Size: Sound recording: 5 sound cassettes (270 min.) : analog.
Transcript: 90 p.
Summary: An interview of Harry Gamboa, Jr. conducted 1999 Apr. 1-16, at various cafes in Los Angeles, Calif., by Jeffrey Rangel, for the Archives of American Art. The artist, Gronk, joined the interview for the second session.
Photographer, painter, video artist, and writer, Harry Gamboa, Jr. (b. 1951), has been involved in creating visual and performance works that interpret the contemporary urban Chicano culture. A native of Los Angeles, Gamboa began the interview by reflecting on his book Urban Exile (University of Minnesota Press, 1998), which he considers only a fragment of his creative work, feeling photography his primary medium. He expressed a need to maintain his identity as a Chicano artist while at the same time trying to balance financial survival, family maintenance, and creative spontaneity. He described growing up in East Los Angeles, a period that tested his personality and developed his quick wit and humor as a means of survival and his sense of being the "participant viewer." He remembers his educational experiences as "highly damaging," due to the physical violence from a few teachers and the stereotyping of Chicanos. His views about the Vietnam War and his disillusionment of the political process which led to a discussion about the Civil Rights Movement and the African-American culture's influence on his work. He emphasized the lack of an awareness by the art community of black and Chicano artists that was underscored in the Armand Hammer Museum's LA and Noir [Sunshine and Noir: Los Angeles Art, 1960-1990, at the UCLA/Armand Hammer Art Center] exhibition, 1998.
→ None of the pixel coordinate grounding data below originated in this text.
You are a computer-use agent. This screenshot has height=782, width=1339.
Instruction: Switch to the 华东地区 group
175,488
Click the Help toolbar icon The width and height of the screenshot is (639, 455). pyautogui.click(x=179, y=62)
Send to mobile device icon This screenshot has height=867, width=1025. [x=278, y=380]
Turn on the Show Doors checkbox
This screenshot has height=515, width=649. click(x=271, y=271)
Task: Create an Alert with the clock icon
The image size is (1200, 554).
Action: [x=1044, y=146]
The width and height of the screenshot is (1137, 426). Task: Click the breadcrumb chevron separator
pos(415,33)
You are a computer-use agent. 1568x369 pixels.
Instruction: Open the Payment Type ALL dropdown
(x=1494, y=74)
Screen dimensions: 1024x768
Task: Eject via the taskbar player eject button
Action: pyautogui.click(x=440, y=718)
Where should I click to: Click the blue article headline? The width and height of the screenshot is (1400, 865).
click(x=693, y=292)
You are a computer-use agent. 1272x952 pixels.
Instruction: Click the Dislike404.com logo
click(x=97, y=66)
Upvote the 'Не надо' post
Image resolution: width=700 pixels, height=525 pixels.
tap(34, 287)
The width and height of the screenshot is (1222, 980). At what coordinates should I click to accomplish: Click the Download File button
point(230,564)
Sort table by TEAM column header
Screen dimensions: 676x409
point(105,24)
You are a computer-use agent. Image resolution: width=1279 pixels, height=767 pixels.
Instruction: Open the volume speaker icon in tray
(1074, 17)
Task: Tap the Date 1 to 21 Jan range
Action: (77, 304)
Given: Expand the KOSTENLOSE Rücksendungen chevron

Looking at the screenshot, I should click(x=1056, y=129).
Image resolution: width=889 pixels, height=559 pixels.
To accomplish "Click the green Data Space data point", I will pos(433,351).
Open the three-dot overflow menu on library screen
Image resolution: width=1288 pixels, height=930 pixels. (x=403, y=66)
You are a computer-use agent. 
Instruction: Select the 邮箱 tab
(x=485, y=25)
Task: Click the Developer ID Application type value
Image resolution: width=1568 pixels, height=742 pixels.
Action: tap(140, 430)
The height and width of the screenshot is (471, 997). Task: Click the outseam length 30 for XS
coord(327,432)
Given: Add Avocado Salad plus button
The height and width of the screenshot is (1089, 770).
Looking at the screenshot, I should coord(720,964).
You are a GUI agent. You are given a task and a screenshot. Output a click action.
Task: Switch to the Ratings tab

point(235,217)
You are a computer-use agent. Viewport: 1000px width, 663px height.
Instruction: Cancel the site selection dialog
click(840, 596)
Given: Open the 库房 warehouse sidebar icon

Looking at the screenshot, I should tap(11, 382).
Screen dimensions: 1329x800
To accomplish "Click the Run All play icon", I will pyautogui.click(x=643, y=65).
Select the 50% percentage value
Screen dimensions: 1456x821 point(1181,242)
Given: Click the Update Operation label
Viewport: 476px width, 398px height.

The second session began and ended with Gamboa reflecting on his relationship with his wife and fellow artist, Barbara Carrasco. In the interim, he and Gronk, who joined the interview, discussed the dynamics that brought the artists together in Asco; the differences and competitiveness within the Chicano Arts Movement; and the vulnerabilities of an artist's surviving while trying to maintain an artistic vision. Despite these challenges and an opressive dominant culture that has not embrased Chicano art, Carrasco have continued as artists because they feel a need to create and to present their work as a means of expanding a perception of reality.